Hepatic Methionine Homeostasis Is Conserved in C57BL/6N Mice on High-Fat Diet Despite Major Changes in Hepatic One-Carbon Metabolism

Obesity is an underlying risk factor in the development of cardiovascular disease, dyslipidemia and non-alcoholic fatty liver disease (NAFLD). Increased hepatic lipid accumulation is a hallmark in the progression of NAFLD and impairments in liver phosphatidylcholine (PC) metabolism may be central to the pathogenesis. Hepatic PC biosynthesis, which is linked to the one-carbon (C1) metabolism by phosphatidylethanolamine N-methyltransferase, is known to be important for hepatic lipid export by VLDL particles. Here, we assessed the influence of a high-fat (HF) diet and NAFLD status in mice on hepatic methyl-group expenditure and C1-metabolism by analyzing changes in gene expression, protein levels, metabolite concentrations, and nuclear epigenetic processes. In livers from HF diet induced obese mice a significant downregulation of cystathionine β-synthase (CBS) and an increased betaine-homocysteine methyltransferase (BHMT) expression were observed. Experiments in vitro, using hepatoma cells stimulated with peroxisome proliferator activated receptor alpha (PPARα) agonist WY14,643, revealed a significantly reduced Cbs mRNA expression. Moreover, metabolite measurements identified decreased hepatic cystathionine and L-α-amino-n-butyrate concentrations as part of the transsulfuration pathway and reduced hepatic betaine concentrations, but no metabolite changes in the methionine cycle in HF diet fed mice compared to controls. Furthermore, we detected diminished hepatic gene expression of de novo DNA methyltransferase 3b but no effects on hepatic global genomic DNA methylation or hepatic DNA methylation in the Cbs promoter region upon HF diet. Our data suggest that HF diet induces a PPARα-mediated downregulation of key enzymes in the hepatic transsulfuration pathway and upregulates BHMT expression in mice to accommodate to enhanced dietary fat processing while preserving the essential amino acid methionine.

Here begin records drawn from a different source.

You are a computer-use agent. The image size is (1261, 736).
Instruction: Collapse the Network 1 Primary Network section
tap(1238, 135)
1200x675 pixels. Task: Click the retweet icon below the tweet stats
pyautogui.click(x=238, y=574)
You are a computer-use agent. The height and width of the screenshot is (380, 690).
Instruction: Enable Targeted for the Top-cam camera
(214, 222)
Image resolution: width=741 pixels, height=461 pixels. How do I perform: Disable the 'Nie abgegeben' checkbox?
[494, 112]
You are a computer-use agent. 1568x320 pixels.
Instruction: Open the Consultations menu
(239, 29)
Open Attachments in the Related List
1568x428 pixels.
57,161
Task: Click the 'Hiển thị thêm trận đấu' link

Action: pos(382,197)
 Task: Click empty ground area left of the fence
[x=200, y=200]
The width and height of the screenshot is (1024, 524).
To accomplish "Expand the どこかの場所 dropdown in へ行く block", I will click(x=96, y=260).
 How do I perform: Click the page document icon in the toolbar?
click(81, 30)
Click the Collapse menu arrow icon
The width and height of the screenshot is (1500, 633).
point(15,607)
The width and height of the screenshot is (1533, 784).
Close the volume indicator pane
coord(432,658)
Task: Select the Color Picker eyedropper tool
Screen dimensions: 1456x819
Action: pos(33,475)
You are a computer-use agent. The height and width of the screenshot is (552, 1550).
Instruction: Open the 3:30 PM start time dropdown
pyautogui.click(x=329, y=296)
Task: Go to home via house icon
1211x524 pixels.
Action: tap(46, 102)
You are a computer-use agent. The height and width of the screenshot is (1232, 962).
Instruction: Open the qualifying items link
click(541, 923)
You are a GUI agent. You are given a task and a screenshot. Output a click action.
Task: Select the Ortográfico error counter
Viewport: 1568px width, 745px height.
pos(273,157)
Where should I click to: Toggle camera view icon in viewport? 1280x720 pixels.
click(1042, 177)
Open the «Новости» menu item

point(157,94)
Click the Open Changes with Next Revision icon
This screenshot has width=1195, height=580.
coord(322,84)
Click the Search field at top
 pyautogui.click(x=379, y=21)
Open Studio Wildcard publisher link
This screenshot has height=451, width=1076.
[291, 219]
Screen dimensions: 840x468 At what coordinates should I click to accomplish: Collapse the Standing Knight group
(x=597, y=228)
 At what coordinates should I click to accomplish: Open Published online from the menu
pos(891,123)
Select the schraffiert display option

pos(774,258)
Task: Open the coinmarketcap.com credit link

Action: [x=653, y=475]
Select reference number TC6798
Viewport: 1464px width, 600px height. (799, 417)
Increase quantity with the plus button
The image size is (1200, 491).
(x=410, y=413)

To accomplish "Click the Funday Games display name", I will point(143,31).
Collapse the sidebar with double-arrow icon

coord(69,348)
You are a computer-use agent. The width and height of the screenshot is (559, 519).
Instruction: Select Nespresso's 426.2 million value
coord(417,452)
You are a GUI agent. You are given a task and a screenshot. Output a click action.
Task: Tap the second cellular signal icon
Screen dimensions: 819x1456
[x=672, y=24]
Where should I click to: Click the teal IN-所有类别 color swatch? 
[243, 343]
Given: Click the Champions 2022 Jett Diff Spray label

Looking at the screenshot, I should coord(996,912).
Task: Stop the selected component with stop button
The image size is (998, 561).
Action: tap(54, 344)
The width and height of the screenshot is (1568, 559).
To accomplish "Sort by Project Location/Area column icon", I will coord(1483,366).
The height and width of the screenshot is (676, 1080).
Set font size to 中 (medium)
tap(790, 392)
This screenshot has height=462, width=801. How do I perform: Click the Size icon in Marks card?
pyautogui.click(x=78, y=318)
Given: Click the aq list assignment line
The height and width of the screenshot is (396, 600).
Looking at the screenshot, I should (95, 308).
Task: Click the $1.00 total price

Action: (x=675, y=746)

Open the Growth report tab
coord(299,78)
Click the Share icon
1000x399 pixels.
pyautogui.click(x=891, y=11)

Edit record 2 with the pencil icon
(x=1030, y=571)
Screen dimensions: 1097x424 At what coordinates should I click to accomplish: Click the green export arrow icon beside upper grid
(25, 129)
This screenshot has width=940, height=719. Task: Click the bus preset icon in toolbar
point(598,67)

肥胖是心血管疾病、血脂异常以及非酒精性脂肪性肝病（non-alcoholic fatty liver disease, NAFLD）发生发展的潜在危险因素。肝脏脂质堆积增加是非酒精性脂肪性肝病进展的标志性特征，而肝脏磷脂酰胆碱（phosphatidylcholine, PC）代谢异常可能是其发病机制的核心环节。肝脏磷脂酰胆碱的生物合成通过磷脂酰乙醇胺N-甲基转移酶（phosphatidylethanolamine N-methyltransferase）与一碳代谢（one-carbon, C1）相联系，已知其对极低密度脂蛋白（very low density lipoprotein, VLDL）颗粒介导的肝脏脂质输出至关重要。 本研究通过分析基因表达、蛋白质水平、代谢物浓度以及细胞核表观遗传过程的变化，评估了小鼠的高脂（high-fat, HF）饮食与非酒精性脂肪性肝病状态对肝脏甲基基团消耗及一碳代谢的影响。在高脂饮食诱导的肥胖小鼠肝脏中，我们观察到胱硫醚β合酶（cystathionine β-synthase, CBS）的表达显著下调，而甜菜碱-同型半胱氨酸甲基转移酶（betaine-homocysteine methyltransferase, BHMT）的表达则上调。 在体外实验中，使用过氧化物酶体增殖物激活受体α（peroxisome proliferator activated receptor alpha, PPARα）激动剂WY14,643刺激肝癌细胞，结果显示Cbs的mRNA表达水平显著降低。此外，代谢物检测结果显示，与对照组相比，高脂饮食喂养小鼠的肝脏中作为转硫途径（transsulfuration pathway）组成部分的胱硫醚与L-α-氨基正丁酸浓度降低，甜菜碱浓度也有所下降，但甲硫氨酸循环（methionine cycle）中的代谢物未出现明显变化。 此外，我们还发现高脂饮食处理后，小鼠肝脏中从头合成DNA甲基转移酶3b（de novo DNA methyltransferase 3b）的基因表达水平降低，但并未观察到肝脏全基因组DNA甲基化或胱硫醚β合酶启动子区域（promoter region）的DNA甲基化水平发生变化。 本研究数据表明，高脂饮食可通过过氧化物酶体增殖物激活受体α介导肝脏转硫途径关键酶的下调，并上调小鼠体内甜菜碱-同型半胱氨酸甲基转移酶的表达，以适应膳食脂肪加工能力的增强，同时保留必需氨基酸甲硫氨酸。